=== RECORDS PROVIDED ===
•••
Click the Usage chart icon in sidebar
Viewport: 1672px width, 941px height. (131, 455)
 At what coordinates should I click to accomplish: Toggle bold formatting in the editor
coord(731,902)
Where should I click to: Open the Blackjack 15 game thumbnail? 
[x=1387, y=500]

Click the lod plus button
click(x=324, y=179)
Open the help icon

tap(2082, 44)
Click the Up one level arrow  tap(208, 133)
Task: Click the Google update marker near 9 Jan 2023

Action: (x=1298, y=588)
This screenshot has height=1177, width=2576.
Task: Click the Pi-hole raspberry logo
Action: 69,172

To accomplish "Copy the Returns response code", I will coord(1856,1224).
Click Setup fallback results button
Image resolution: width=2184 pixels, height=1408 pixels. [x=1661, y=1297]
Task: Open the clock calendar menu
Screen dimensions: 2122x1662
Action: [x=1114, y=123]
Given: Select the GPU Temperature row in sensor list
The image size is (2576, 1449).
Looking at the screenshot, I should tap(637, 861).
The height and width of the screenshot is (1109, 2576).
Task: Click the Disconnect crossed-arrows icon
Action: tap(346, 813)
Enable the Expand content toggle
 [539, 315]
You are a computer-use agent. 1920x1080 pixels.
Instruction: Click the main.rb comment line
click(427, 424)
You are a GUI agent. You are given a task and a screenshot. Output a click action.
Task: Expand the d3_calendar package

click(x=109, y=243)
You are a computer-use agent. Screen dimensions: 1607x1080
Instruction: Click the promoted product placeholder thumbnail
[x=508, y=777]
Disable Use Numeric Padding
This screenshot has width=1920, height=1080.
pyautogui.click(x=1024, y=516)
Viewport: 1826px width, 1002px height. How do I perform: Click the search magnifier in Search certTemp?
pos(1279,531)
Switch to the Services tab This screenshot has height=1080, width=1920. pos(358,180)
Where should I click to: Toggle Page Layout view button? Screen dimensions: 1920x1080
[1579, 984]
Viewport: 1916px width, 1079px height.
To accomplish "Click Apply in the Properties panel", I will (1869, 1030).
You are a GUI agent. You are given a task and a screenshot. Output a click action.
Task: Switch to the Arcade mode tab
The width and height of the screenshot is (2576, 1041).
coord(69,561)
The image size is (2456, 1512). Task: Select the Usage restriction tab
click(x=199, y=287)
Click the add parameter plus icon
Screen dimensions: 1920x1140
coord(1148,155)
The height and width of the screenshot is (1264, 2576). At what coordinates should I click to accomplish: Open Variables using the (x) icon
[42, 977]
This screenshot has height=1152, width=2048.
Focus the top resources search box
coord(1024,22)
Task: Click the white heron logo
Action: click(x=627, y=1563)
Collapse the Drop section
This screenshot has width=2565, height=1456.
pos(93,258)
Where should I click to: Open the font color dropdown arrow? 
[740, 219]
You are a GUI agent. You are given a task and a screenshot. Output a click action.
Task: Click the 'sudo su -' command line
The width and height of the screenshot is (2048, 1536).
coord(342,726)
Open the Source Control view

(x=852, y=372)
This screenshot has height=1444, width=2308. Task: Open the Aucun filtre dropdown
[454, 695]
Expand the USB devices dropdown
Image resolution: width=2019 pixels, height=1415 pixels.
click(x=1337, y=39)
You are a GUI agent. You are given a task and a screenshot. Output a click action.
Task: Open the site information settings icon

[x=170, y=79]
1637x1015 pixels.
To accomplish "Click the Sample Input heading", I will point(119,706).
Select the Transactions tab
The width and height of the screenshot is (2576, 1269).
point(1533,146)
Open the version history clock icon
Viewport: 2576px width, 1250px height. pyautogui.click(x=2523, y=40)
•••
=== ASSIGNED TASK ===
Reproduce all of the data. Leave every line unchanged.

=== TASK RESPONSE ===
Click the Usage chart icon in sidebar
Viewport: 1672px width, 941px height. (131, 455)
 At what coordinates should I click to accomplish: Toggle bold formatting in the editor
coord(731,902)
Where should I click to: Open the Blackjack 15 game thumbnail? 
[x=1387, y=500]

Click the lod plus button
click(x=324, y=179)
Open the help icon

tap(2082, 44)
Click the Up one level arrow  tap(208, 133)
Task: Click the Google update marker near 9 Jan 2023

Action: (x=1298, y=588)
This screenshot has height=1177, width=2576.
Task: Click the Pi-hole raspberry logo
Action: 69,172

To accomplish "Copy the Returns response code", I will coord(1856,1224).
Click Setup fallback results button
Image resolution: width=2184 pixels, height=1408 pixels. [x=1661, y=1297]
Task: Open the clock calendar menu
Screen dimensions: 2122x1662
Action: [x=1114, y=123]
Given: Select the GPU Temperature row in sensor list
The image size is (2576, 1449).
Looking at the screenshot, I should tap(637, 861).
The height and width of the screenshot is (1109, 2576).
Task: Click the Disconnect crossed-arrows icon
Action: tap(346, 813)
Enable the Expand content toggle
 [539, 315]
You are a computer-use agent. 1920x1080 pixels.
Instruction: Click the main.rb comment line
click(427, 424)
You are a GUI agent. You are given a task and a screenshot. Output a click action.
Task: Expand the d3_calendar package

click(x=109, y=243)
You are a computer-use agent. Screen dimensions: 1607x1080
Instruction: Click the promoted product placeholder thumbnail
[x=508, y=777]
Disable Use Numeric Padding
This screenshot has width=1920, height=1080.
pyautogui.click(x=1024, y=516)
Viewport: 1826px width, 1002px height. How do I perform: Click the search magnifier in Search certTemp?
pos(1279,531)
Switch to the Services tab This screenshot has height=1080, width=1920. pos(358,180)
Where should I click to: Toggle Page Layout view button? Screen dimensions: 1920x1080
[1579, 984]
Viewport: 1916px width, 1079px height.
To accomplish "Click Apply in the Properties panel", I will (1869, 1030).
You are a GUI agent. You are given a task and a screenshot. Output a click action.
Task: Switch to the Arcade mode tab
The width and height of the screenshot is (2576, 1041).
coord(69,561)
The image size is (2456, 1512). Task: Select the Usage restriction tab
click(x=199, y=287)
Click the add parameter plus icon
Screen dimensions: 1920x1140
coord(1148,155)
The height and width of the screenshot is (1264, 2576). At what coordinates should I click to accomplish: Open Variables using the (x) icon
[42, 977]
This screenshot has height=1152, width=2048.
Focus the top resources search box
coord(1024,22)
Task: Click the white heron logo
Action: click(x=627, y=1563)
Collapse the Drop section
This screenshot has width=2565, height=1456.
pos(93,258)
Where should I click to: Open the font color dropdown arrow? 
[740, 219]
You are a GUI agent. You are given a task and a screenshot. Output a click action.
Task: Click the 'sudo su -' command line
The width and height of the screenshot is (2048, 1536).
coord(342,726)
Open the Source Control view

(x=852, y=372)
This screenshot has height=1444, width=2308. Task: Open the Aucun filtre dropdown
[454, 695]
Expand the USB devices dropdown
Image resolution: width=2019 pixels, height=1415 pixels.
click(x=1337, y=39)
You are a GUI agent. You are given a task and a screenshot. Output a click action.
Task: Open the site information settings icon

[x=170, y=79]
1637x1015 pixels.
To accomplish "Click the Sample Input heading", I will point(119,706).
Select the Transactions tab
The width and height of the screenshot is (2576, 1269).
point(1533,146)
Open the version history clock icon
Viewport: 2576px width, 1250px height. pyautogui.click(x=2523, y=40)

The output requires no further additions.